> What you are asked to do: Give the number of lines in the data below that contain "value", and only that number.

(Input begins)

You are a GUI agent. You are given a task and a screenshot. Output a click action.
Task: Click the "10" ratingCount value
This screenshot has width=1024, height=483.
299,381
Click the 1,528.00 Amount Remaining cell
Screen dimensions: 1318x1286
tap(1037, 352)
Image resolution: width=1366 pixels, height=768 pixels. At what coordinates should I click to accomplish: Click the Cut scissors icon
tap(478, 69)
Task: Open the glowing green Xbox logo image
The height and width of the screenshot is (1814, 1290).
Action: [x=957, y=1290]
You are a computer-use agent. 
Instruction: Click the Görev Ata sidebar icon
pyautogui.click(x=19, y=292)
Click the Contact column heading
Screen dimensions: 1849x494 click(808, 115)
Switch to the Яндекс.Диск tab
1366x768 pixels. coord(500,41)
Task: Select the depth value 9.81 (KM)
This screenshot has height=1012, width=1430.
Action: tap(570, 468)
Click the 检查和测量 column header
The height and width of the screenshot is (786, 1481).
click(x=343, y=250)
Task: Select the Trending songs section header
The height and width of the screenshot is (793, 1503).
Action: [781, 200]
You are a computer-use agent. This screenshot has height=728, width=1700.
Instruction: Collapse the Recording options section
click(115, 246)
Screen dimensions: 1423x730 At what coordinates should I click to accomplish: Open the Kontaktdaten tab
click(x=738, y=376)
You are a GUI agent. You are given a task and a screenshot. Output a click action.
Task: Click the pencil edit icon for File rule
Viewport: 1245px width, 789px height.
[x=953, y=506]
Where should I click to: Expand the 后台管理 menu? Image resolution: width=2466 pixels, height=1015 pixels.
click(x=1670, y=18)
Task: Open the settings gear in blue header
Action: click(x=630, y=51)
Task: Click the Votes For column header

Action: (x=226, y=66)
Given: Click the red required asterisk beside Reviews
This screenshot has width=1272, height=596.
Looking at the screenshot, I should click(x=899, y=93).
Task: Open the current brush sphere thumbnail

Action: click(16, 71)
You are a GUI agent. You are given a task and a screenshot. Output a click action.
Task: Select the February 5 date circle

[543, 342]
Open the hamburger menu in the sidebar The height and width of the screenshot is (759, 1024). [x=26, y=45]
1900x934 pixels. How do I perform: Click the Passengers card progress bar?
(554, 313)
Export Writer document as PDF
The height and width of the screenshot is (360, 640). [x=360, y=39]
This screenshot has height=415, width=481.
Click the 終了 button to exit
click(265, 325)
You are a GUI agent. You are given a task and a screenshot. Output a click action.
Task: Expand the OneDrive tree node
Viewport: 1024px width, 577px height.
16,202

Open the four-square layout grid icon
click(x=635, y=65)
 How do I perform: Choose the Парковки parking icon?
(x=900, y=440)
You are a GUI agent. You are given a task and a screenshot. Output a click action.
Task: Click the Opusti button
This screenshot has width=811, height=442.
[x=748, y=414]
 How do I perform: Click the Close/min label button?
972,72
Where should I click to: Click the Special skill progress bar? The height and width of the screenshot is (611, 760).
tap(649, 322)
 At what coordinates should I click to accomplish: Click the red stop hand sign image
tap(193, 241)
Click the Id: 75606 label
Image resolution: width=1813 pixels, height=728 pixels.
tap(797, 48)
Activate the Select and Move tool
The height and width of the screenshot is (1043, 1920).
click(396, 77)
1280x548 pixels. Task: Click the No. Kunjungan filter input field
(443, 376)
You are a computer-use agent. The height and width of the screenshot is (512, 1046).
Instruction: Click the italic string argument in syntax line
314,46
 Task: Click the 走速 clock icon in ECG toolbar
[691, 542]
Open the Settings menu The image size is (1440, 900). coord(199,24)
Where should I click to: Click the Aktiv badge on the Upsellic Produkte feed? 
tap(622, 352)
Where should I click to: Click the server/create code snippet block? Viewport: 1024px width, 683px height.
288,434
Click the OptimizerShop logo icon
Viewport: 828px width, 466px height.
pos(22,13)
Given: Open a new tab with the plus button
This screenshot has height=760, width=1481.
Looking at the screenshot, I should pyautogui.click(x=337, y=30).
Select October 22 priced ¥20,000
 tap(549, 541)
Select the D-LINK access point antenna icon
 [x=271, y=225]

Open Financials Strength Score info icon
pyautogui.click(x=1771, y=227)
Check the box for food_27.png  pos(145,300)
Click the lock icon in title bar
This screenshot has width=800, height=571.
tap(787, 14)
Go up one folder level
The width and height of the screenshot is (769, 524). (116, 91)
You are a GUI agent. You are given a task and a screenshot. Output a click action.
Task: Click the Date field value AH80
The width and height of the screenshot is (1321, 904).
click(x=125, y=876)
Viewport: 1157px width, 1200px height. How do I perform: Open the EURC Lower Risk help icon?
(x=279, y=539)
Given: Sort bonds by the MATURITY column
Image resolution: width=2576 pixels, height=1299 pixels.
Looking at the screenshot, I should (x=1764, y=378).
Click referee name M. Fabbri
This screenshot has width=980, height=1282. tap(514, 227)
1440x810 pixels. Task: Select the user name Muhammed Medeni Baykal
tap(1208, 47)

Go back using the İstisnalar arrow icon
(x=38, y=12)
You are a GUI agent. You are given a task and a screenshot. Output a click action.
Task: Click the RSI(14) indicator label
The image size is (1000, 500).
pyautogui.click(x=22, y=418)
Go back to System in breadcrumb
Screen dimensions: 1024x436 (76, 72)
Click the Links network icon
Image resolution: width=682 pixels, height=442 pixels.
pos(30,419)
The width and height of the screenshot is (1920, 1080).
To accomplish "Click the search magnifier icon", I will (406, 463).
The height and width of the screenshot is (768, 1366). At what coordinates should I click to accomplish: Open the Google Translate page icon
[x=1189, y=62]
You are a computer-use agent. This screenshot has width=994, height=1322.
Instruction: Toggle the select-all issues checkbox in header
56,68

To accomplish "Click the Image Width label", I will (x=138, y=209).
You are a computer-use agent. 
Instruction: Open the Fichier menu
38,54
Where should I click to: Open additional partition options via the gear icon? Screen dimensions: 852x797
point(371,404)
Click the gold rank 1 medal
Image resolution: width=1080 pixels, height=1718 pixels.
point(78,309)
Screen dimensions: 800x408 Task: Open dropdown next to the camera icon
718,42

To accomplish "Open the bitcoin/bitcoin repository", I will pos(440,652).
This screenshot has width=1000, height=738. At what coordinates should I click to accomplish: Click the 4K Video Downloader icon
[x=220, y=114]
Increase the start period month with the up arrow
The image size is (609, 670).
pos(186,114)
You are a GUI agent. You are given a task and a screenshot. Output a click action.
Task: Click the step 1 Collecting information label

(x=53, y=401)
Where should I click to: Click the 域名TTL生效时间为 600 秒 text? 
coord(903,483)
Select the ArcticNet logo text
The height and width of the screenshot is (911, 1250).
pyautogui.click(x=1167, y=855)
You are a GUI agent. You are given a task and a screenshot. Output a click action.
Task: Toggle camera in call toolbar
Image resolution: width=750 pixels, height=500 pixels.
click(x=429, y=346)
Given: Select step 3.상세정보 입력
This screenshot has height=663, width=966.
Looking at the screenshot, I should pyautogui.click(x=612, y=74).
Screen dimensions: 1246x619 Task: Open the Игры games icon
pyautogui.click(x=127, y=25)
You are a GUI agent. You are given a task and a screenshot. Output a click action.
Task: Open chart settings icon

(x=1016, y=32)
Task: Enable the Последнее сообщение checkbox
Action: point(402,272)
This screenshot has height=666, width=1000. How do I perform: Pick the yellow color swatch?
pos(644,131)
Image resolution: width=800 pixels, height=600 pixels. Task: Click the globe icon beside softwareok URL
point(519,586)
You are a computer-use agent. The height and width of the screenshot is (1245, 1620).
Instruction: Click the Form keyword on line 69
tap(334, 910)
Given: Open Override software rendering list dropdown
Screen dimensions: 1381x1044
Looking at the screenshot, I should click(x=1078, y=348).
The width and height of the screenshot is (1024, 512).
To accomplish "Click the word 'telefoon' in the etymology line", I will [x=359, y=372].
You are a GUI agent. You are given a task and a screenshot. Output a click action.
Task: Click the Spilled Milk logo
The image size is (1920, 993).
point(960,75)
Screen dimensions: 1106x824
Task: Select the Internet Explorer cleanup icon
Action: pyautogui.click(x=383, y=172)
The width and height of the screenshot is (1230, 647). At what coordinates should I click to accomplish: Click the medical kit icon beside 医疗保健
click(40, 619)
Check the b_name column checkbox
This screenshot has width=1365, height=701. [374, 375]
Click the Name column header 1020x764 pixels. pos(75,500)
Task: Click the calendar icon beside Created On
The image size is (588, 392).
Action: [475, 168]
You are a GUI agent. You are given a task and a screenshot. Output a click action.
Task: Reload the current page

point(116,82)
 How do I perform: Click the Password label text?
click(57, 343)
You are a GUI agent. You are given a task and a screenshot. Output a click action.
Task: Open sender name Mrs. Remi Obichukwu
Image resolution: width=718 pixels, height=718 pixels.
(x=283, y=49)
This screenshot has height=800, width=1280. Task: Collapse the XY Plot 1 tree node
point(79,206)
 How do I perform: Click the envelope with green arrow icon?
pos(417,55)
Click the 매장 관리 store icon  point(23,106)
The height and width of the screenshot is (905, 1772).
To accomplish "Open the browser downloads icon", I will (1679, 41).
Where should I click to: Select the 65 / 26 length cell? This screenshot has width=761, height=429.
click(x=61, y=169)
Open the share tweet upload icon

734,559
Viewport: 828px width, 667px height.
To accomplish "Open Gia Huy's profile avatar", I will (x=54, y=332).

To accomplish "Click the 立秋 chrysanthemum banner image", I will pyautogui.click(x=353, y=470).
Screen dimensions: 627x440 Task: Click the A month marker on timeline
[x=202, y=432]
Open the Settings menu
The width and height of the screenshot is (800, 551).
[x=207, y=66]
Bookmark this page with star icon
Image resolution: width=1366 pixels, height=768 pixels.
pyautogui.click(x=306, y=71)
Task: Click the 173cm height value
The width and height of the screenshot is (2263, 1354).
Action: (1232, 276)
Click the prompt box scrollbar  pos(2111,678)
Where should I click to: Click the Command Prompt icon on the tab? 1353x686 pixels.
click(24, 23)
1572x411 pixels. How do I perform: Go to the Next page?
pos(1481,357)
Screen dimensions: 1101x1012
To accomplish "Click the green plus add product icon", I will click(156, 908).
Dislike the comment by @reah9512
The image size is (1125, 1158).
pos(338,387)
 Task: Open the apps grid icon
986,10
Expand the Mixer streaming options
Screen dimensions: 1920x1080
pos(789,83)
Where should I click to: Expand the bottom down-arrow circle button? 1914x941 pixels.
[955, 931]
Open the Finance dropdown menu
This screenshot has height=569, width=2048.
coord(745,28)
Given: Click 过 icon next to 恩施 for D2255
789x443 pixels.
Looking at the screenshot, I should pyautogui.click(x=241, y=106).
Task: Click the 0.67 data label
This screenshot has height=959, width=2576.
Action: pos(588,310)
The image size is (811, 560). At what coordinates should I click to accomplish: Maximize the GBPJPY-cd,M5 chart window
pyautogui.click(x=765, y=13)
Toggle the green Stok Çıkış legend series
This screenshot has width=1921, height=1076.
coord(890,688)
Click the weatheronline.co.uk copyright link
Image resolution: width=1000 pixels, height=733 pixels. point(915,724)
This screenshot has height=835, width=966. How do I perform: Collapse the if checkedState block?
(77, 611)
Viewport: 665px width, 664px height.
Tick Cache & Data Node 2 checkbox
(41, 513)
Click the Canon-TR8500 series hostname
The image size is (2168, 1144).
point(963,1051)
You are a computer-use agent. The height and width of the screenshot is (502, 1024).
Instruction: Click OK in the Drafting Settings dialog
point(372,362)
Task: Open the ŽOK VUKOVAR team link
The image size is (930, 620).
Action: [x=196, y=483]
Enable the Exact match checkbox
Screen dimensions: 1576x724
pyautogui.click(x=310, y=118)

(Input ends)

> Reply: 4